E il 23 febbraio i lavoratori dello spettacolo sono scesi in piazza con l’iniziativa "Torniamo a fare spettacolo", organizzata dai sindacati Slc Cgil, Fistel Cisl e Uilcom per chiedere la programmazione della riapertura dello spettacolo dal vivo e del cinema con protocolli di sicurezza, indennità, ristori e investimenti mirati.
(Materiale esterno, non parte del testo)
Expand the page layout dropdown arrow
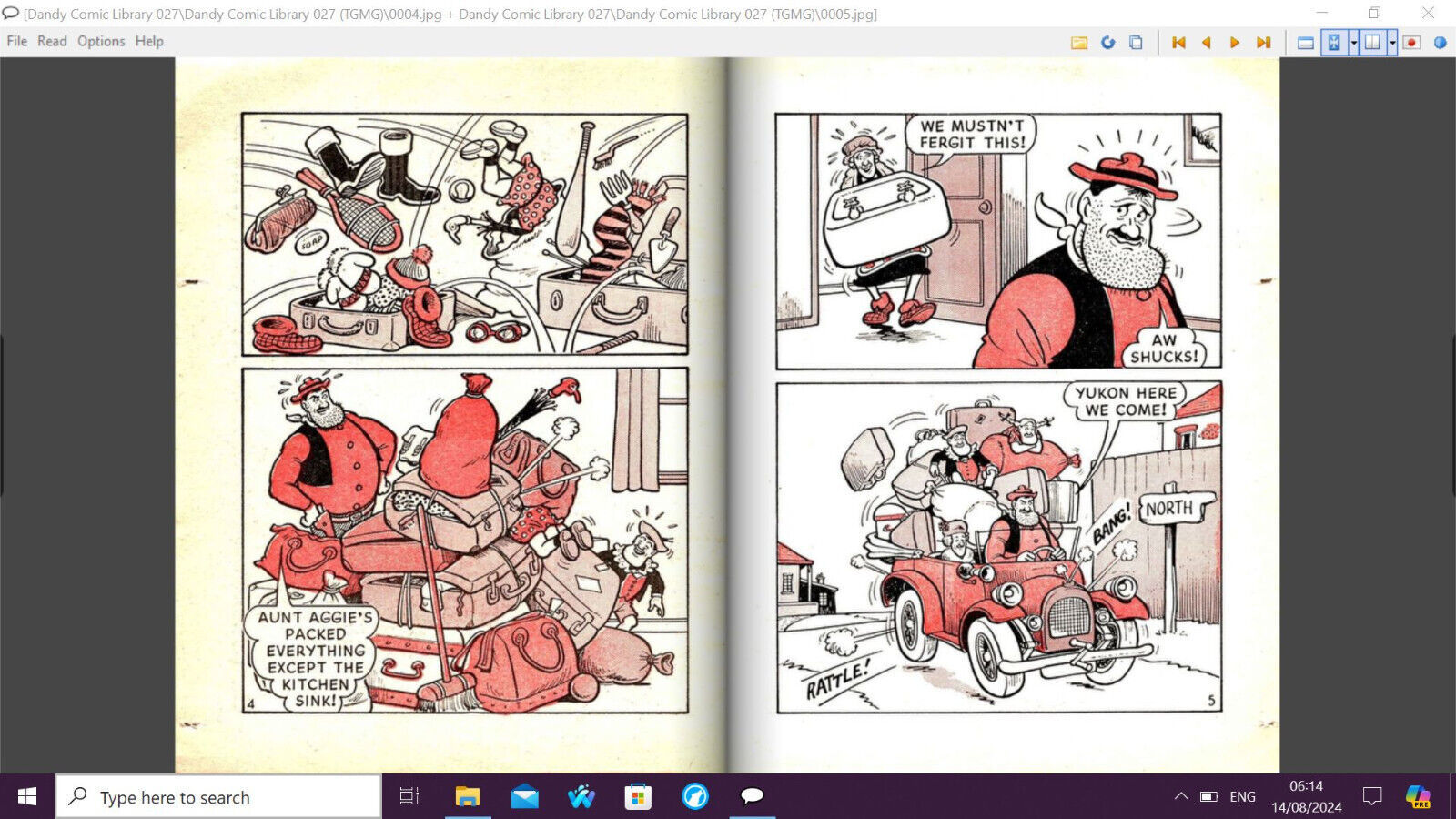 tap(1392, 43)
FUORI SALA - Intanto la produzione e distribuzione audiovisiva non è ferma e il panorama continua a evolvere velocemente, consolidando i mutamenti in corso da prima della pandemia. YouTube ha pagato più di trenta miliardi di dollari a organizzazioni, creatori e artisti negli ultimi tre anni. Lo ha annunciato l’amministratrice delegata dell’azienda, Susan Wojcicki. “La pandemia ha accelerato le nostre vite digitali. Durante il primo trimestre dello scorso anno, abbiamo registrato un aumento del 25 per cento del tempo di visualizzazione in tutto il mondo”, riporta Gaia Berruto su Internazionale.
Nasce ancora una nuova piattaforma streaming, è Paramount+, in abbonamento, negli Stati Uniti debutterà il 4 marzo con film e serie tv. Netflix per il 2021 dovrebbe aprire la sua sede a Roma e varare un piano di assunzioni per la produzione di film e serie tv italiane.
FILM NON SOLO CONTENUTI - In questa vorticosa produzione di “contenuti” chiudiamo con la riflessione/saggio di Martin Scorsese su Harper's Magazine in cui analizza il cinema di Federico Fellini, per sottolineare come una certa idea di cinema, inteso come arte, metafora, evocazione visiva, sia sempre più residuale nei circuiti produttivi e distributivi contemporanei, rivolti al grande pubblico.
Cinema come arte o cinema come industria e intrattenimento, il binomio che da sempre ha accompagnato la storia del cinema. Secondo il regista lo streaming fa male al cinema, pur riconoscendo che Netflix e Apple hanno permesso di realizzare The Irishman, e Killers of the Flower Moon, tuttavia “l'arte del cinema viene sistematicamente svalutata, messa da parte, sminuita e ridotta al suo minimo comune denominatore dalla concettualizzazione dei film come contenuto[…]Non più di 15 anni fa il termine 'contenuto' era utilizzato solo da persone che discutevano di cinema a un livello serio, mettendolo in relazione e misurandolo in rapporto alla forma”, ossia alle soluzioni visive usate per rappresentare un determinato contenuto. Poi, "gradualmente, è stato utilizzato sempre più dalle persone che hanno rilevato le società dei media, molti dei quali non conoscono la storia del cinema come forma d'arte, e nemmeno si preoccupano di doverla conoscere”.
“Contenuto' - prosegue - è diventato un termine commerciale applicato a ogni immagine in movimento: un film di David Lean, un video con i gatti, uno spot del Super Bowl, il sequel di un film di supereroi, l'episodio di una serie tv. Legato, ovviamente, non all'esperienza in una sala ma alla visione da casa, sulle piattaforme di streaming che sono arrivate a superare l'esperienza cinematografica, proprio come Amazon ha superato i negozi fisici”.